-- start of INFORMATION SUPPLIED --

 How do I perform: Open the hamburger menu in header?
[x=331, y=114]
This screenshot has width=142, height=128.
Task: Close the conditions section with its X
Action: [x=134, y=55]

-- end of INFORMATION SUPPLIED --

--- PROBLEM REQUIREMENTS ---
Please quote all of the entries above word for word, keeping every line and character unchanged.

--- RESULT FOR THIS TASK ---
 How do I perform: Open the hamburger menu in header?
[x=331, y=114]
This screenshot has width=142, height=128.
Task: Close the conditions section with its X
Action: [x=134, y=55]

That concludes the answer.